The CNIB, a charity that provides community-based support for people who are blind or partially sighted, has launched a pilot project called ShopTalk which plans to install 200 wayfinding smart beacons in Toronto stores and restaurants (via CBC News). The project will install and programs palm-sized Apple iBeacons that use Bluetooth signals to connect with nearby users’ phones via an iOS app called BlindSquare.
The project is aimed at providing directions to help the blind navigate through doors and vestibules, to service counters, washrooms, and other important parts of stores and restaurants. The technology has already been used in other cities around the world, most notably in Wellington, New Zealand, where a project called “No Dark Doors” has already installed the beacons in 200 downtown shops.
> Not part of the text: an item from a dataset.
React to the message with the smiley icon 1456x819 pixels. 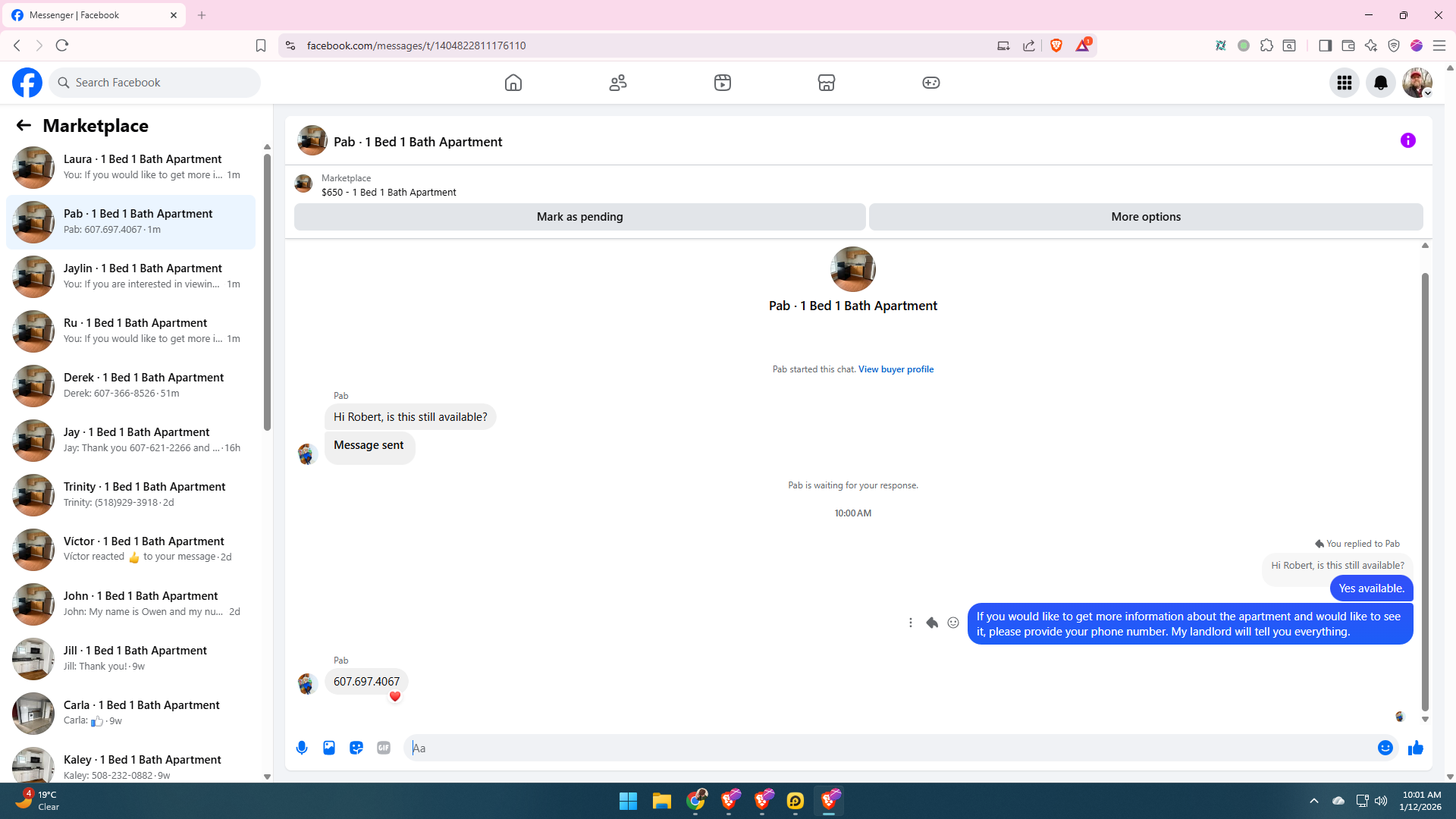coord(953,623)
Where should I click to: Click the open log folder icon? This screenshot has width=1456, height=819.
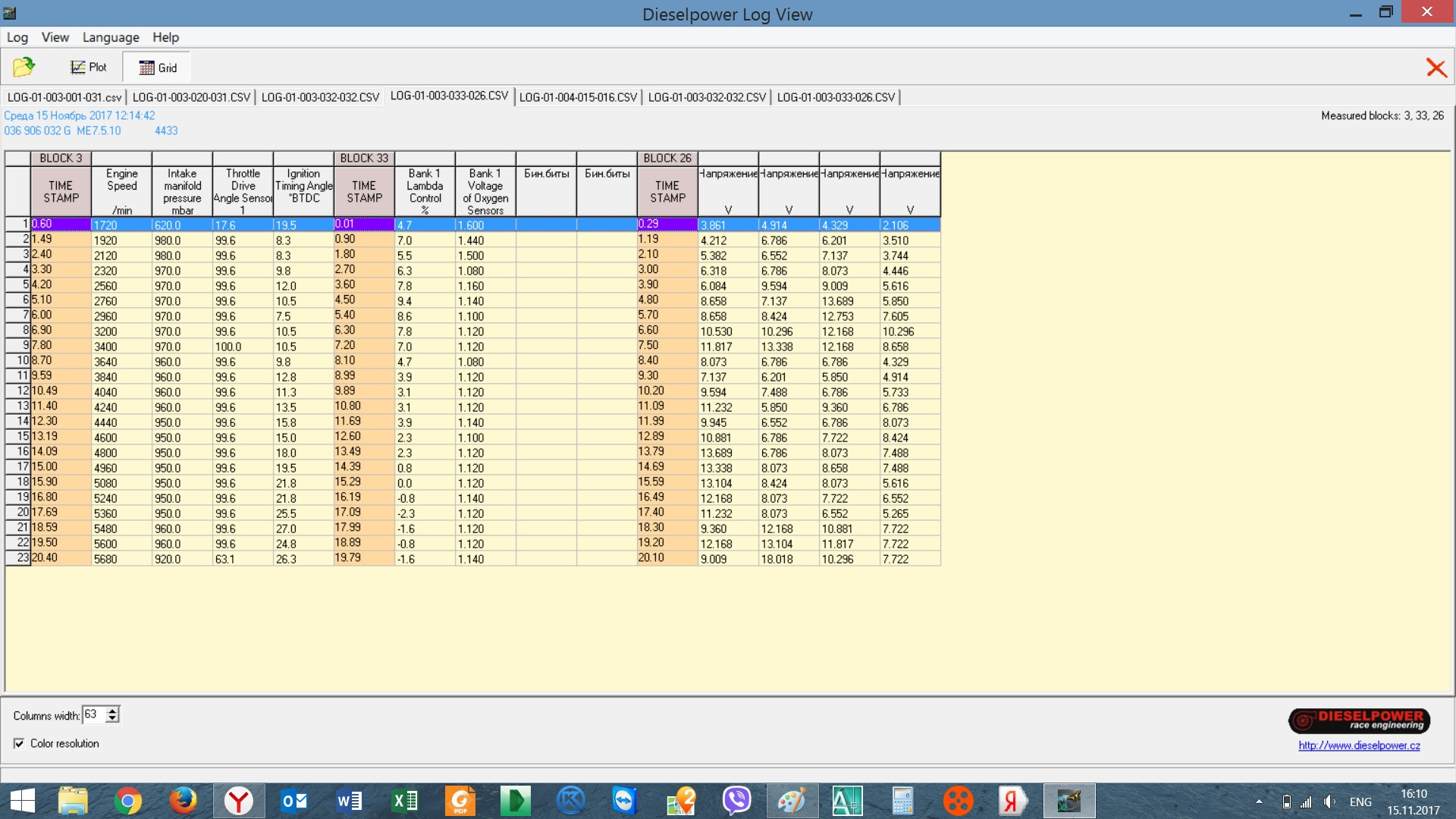click(x=24, y=67)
The CNIB is hoping to similarly install 205 beacons by next February around its community hub near St. Clair subway station, said Kat Clarke, a spokeswoman for the CNIB. “Somebody who comes to our programs might want to eat after, or do some shopping, so we really wanted our immediate neighbourhood to be accessible.”
Vaile, who just turned 56, lost her sight to complications of Type 1 diabetes and several strokes in her 30s. Being an artist and photographer, she was devastated. “Being outside when you can’t see — it doesn’t matter whether you’re used to it or not — is a scary prospect,” she said. Now the self-described “technology buff” gives back by volunteering to help the CNIB test new technologies like the blind beacons.
The CNIB is now reaching out to local businesses to let them know that they can get the beacons installed for free.